Palu, 24 Maret 2012. Acara Dialog Terbuka Memperingati Hari Hak Korban Pelanggaran HAM atas Kebenaran dan Keadilan yang digagas oleh Solidaritas Korban Pelanggaran Hak Asasi Manusia (SKP-HAM) Sulawesi Tengah, telah membuka babak baru bagi para korban pelanggaran HAM di Kota Palu. Walikota Palu, H. Rusdy Mastura, menyatakan permintaan maafnya kepada warga Kota Palu yang telah menjadi korban pelanggaran HAM, khususnya yang terkait Peristiwa 1965/1966.
Permintaan maaf Walikota Palu kepada para korban Peristiwa 1965/1966 itu tentu merupakan langkah yang patut diapresiasi. Ketika pemerintah pusat masih gamang dalam menyikapi Peristiwa 1965/1966, Walikota Palu justru mengakui akan adanya kekeliruan yang dilakukan oleh bangsa dan negara ini di masa lalu.
Mereka yang menjadi korban pelanggaran HAM selama ini memang masih kerap terabaikan. Khusus bagi para korban Peristiwa 1965/1966, selama berpuluh tahun mereka terbelenggu oleh rantai ketidakadilan: dipinggirkan secara sosial, menanggung stigma dan diskriminasi yang tak berkesudahan.
Permintaan maaf Walikota Palu boleh dipandang sebagai pintu untuk menembus kebuntuan dan kebekuan dalam upaya penyelesaian kasus pelanggaran HAM di masa lalu. Ada harapan dan sekaligus niat, pemerintah dan masyarakat secara bersama akan mencari solusi terbaik untuk memutus belenggu ketidakadilan dan diskriminasi yang dialami oleh para korban.
Harapan dan niat itu semakin menguat ketika Walikota Rusdi Mastura menggagas Palu sebagai “city for all”, yang kemudian disusul dengan dideklarasikannya Palu sebagai “Kota Sadar HAM. SKP-HAM Sulteng turut merancang dan menyusun lahirnya sepuluh butir deklarasi tersebut, yang dibacakan di hadapan masyarakat pada 20 Mei 2013, bertepatan dengan peringatan Hari Kebangkinan Nasional. Pemenuhan hak bagi para korban pelanggaran HAM termaktub sebagai salah satu butir dalam deklarasi itu.

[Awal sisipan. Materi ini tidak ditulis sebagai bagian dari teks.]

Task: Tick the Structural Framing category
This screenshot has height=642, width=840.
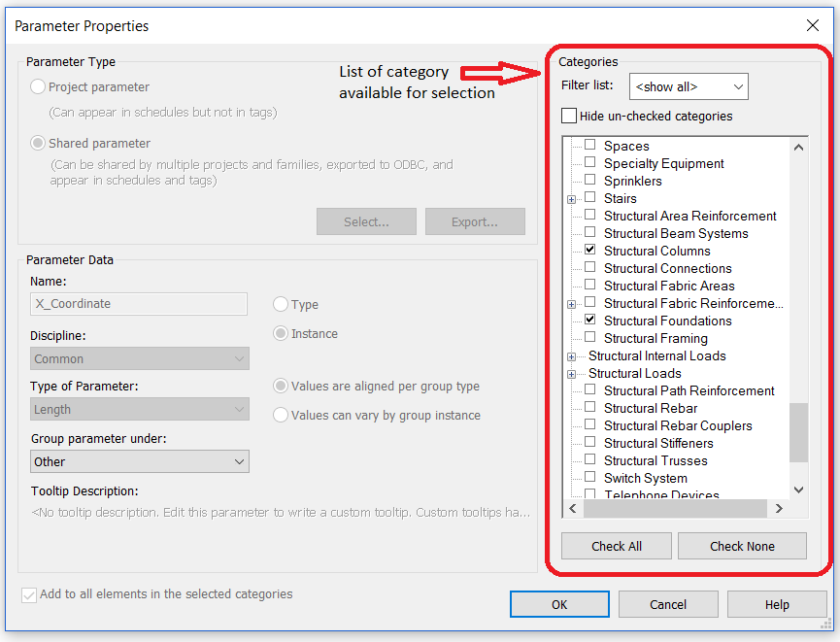Action: click(x=590, y=338)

Deklarasi Palu sebagai Kota Sadar HAM menjadi batu loncatan untuk semakin memperteguh kebutuhan akan adanya kebijakan pemerintah daerah yang berkenaan dengan pemenuhan hak bagi korban pelanggaran HAM. Akhirnya, atas inisiatif SKP-HAM Sulteng dan dibantu Koalisi Keadilan dan Pengungkapan Kebenaran (KKPK), sebuah Peraturan Walikota Palu yang berkenaan dengan pemenuhan hak asasi manusia, terbit di akhir tahun 2013. Peraturan Walikota Palu Nomor 25 Tahun 2013 yang bertajuk “Rencana Aksi Nasional Hak Asasi Manusia Daerah” itu memuat 17 Pasal, dengan tiga pasal yang secara khusus memuat aturan tentang pemenuhan hak bagi para korban dugaan pelanggaran HAM.

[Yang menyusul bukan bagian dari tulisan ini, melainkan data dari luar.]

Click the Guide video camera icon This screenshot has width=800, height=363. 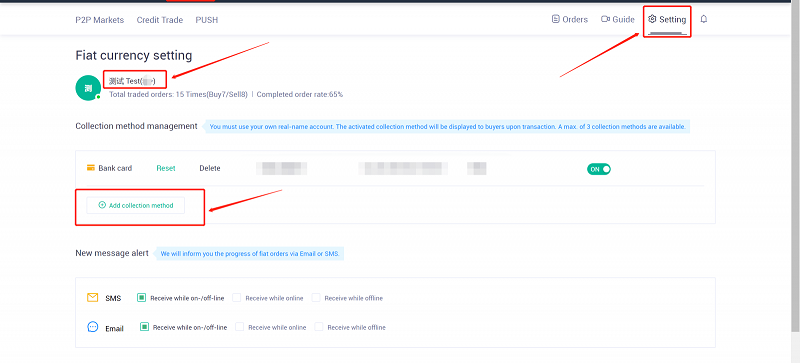606,19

Pascaterbitnya Perwali Palu Nomor 25 Tahun 2013, implementasi menjadi kerja selanjutnya. Berbekal dari data korban pelanggaran HAM Peristiwa 1965/1966 yang dimiliki SKP-HAM Sulteng, pemerintah daerah Kota Palu kemudian melakukan verifikasi atas data itu agar bisa dijadikan dasar bagi implementasi Perwali. Hasil verifikasi seterusnya akan ditindaklanjuti oleh kelompok kerja khusus yang akan melakukan pengkajian dan perancangan program pemenuhan HAM bagi para korban yang akan diberikan Pemerintah Kota Palu sebagaimana yang menjadi mandat Perwali.
Kini, verifikasi sudah dilakukan. Dari 768 nama korban yang terdokumentasikan, 485 nama sudah terverifikasi. Para korban itu berasal dari 6 kecamatan yang tersebar di 19 kelurahan. Sampai saat ini pun sudah ada sejumlah program pemenuhan HAM dari Pemerintah Kota Palu yang telah diterima oleh para korban. Bagi para korban, program yang diberikan pemerintah daerah itu mungkin bisa menjadi buluh perindu, untuk meluruh luka yang berpuluh tahun mereka derita. Harapan terbesar mereka, pemerintah bisa memberikan rehabilitasi nama baik untuk memulihkan harkat dan martabat mereka.
Para korban pelanggaran HAM, sekurang-kurangnya untuk Kota Palu, kini telah bisa “diakui” keberadannya: bahwa mereka nyata adanya, patut mendapatkan perhatian, bukan semata-mata karena mereka warga Kota Palu dan warga negara Indonesia yang secara konstitusional memiki hak yang sama sebagaimana warga negara lainnya. Lebih dari itu, mereka memang layak untuk dibela karena selama berpuluh tahun negara telah abai terhadap mereka dan telah merampas hak-hak mereka sebagai manusia.
Namun demikian, kerja belum selesai, belum apa-apa. Di depan, jalan terjal bagi perjuangan para korban pelanggaran HAM mungkin masih akan sangat panjang.